By Jamie Goland, PAR Senior Editor/Digital Content Manager
I have worked from home for the past 6 years. I’ve become very good at bridging the 1,000-mile gap between my home and the PAR office. But that was before my children were home from school. And before my husband, a psychologist, decided to move his entire practice to telehealth sessions, which are conveniently taking place in a corner of our bedroom. It’s certainly a new reality (and a lot of people in what used to be a quiet house!).
In these last three weeks, I’ve learned to slow down. I am used to rushing from one conference call to another, shooting emails and texts while online, always in a frenetic push to the next item on my to-do list. After one day of trying to make that work in this new reality (while getting two kids used to e-learning and being quiet enough so Daddy’s patients don’t overhear complaints about said e-learning), I realized that multitasking was overrated. It will all get done, but maybe not during the working hours I’m used to. I edited an upcoming project, then I helped my son learn math. I did some writing, then the entire family took the dog on a walk. My coworkers have gotten used to my son bursting into video calls to tell a joke or my daughter sitting on my lap during a meeting.
This is not easy, but there’s a lot of wonderful. When was the last time my kids Facetimed their grandparents in the middle of the day? Why has my family never taken an online yoga class together? How is it possible that until today I didn’t know my four-year-old has been dreaming of adopting a yellow cat and naming him Richard?

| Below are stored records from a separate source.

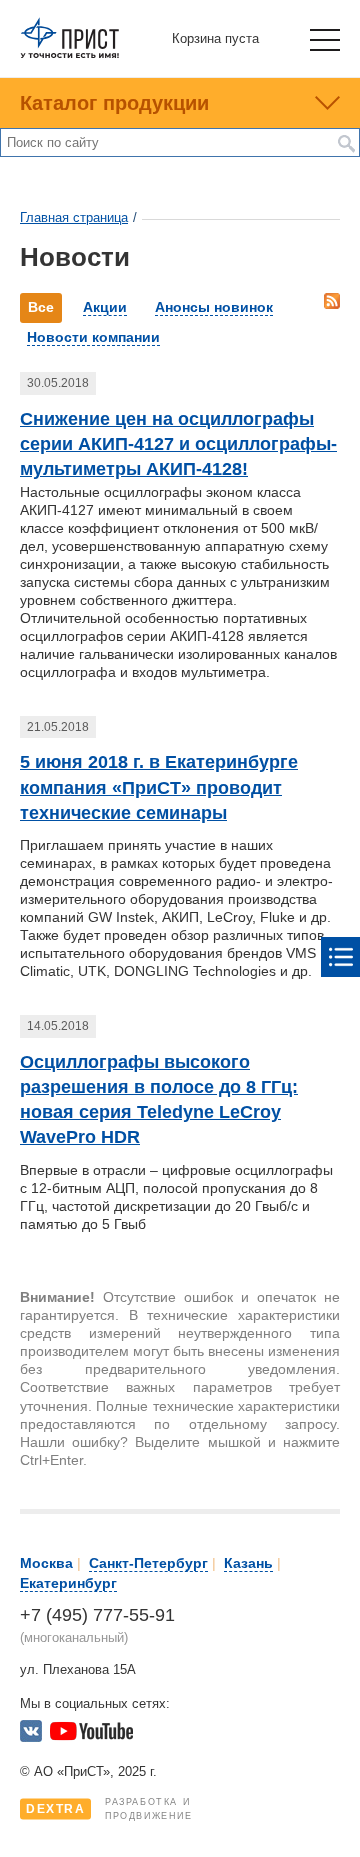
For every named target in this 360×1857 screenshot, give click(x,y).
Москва (46, 1563)
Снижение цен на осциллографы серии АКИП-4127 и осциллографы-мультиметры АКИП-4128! (178, 444)
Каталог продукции (114, 103)
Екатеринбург (68, 1583)
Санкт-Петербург (148, 1563)
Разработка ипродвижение (109, 1809)
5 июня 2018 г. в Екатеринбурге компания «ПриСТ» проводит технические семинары (159, 787)
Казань (248, 1563)
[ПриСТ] (70, 54)
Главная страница (74, 217)
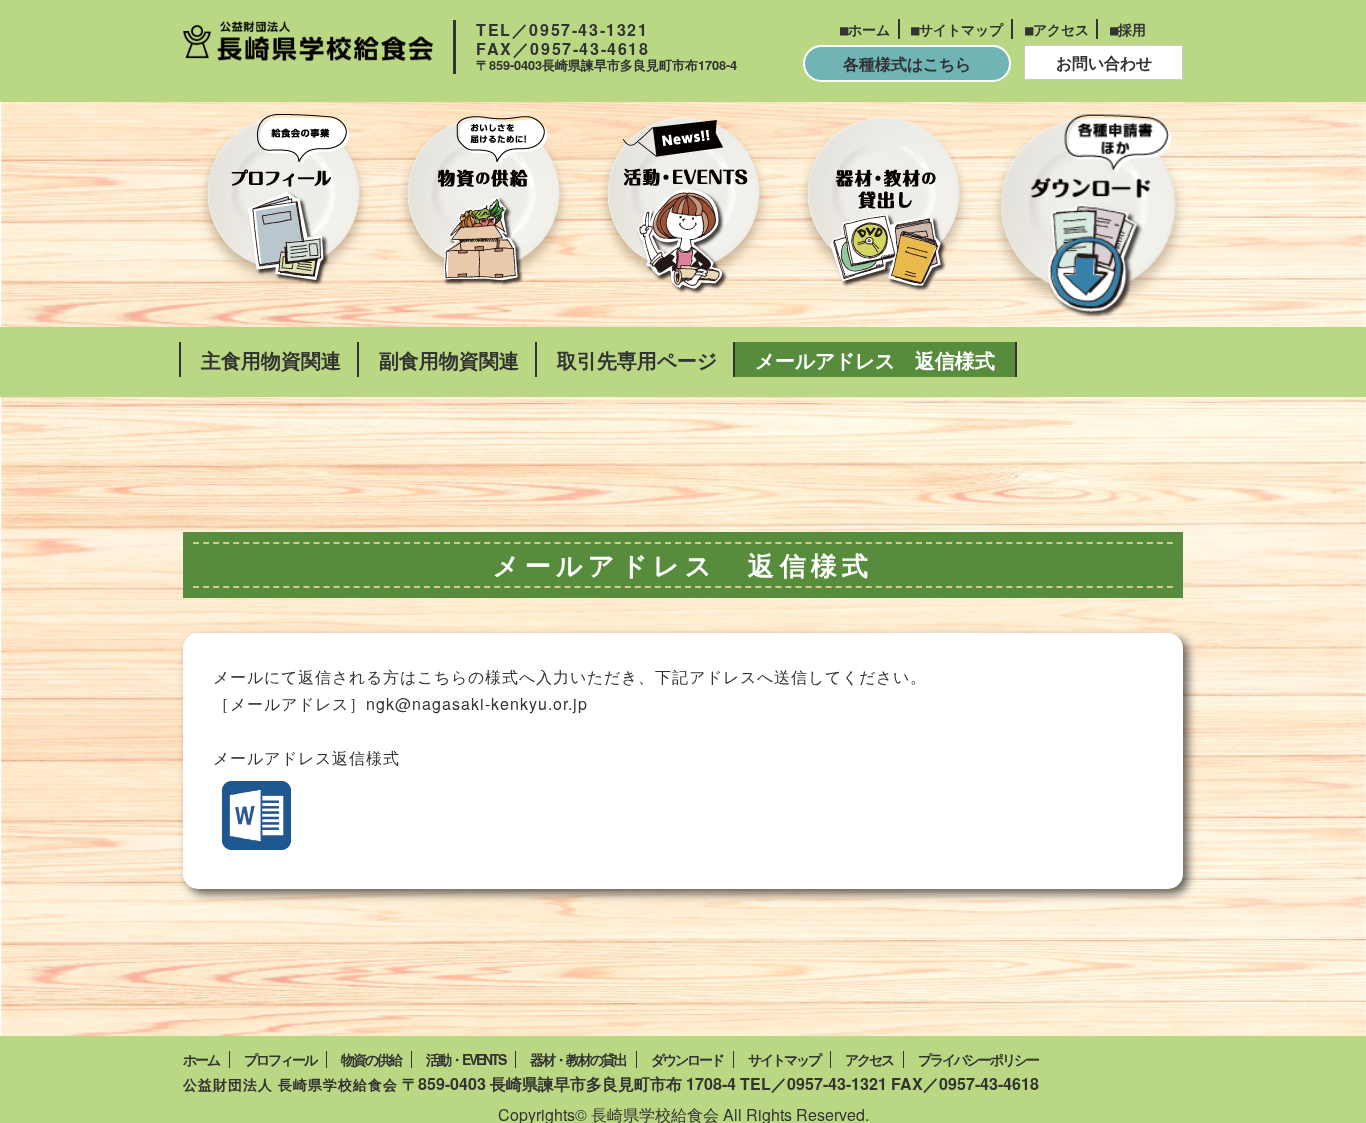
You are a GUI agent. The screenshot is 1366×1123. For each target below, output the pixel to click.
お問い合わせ (1104, 62)
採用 (1132, 29)
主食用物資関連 (271, 359)
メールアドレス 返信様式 (875, 359)
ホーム (869, 29)
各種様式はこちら (907, 63)
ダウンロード (687, 1059)
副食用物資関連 (449, 359)
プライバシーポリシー (978, 1059)
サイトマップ (961, 29)
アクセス (1061, 29)
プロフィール (280, 1059)
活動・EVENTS (465, 1059)
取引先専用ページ (637, 359)
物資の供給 (371, 1059)
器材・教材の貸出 (578, 1059)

I’ve been able to bond with my coworkers, sharing tips on the best online drawing classes, recipes that are easy to make with pantry staples, and the funniest quarantine-related memes.
This is not my carefully planned and overly scheduled life. But it’s too daunting to focus on the negative. The only way this works is if we offer a little grace to others. But mostly, we need to offer a little grace to ourselves.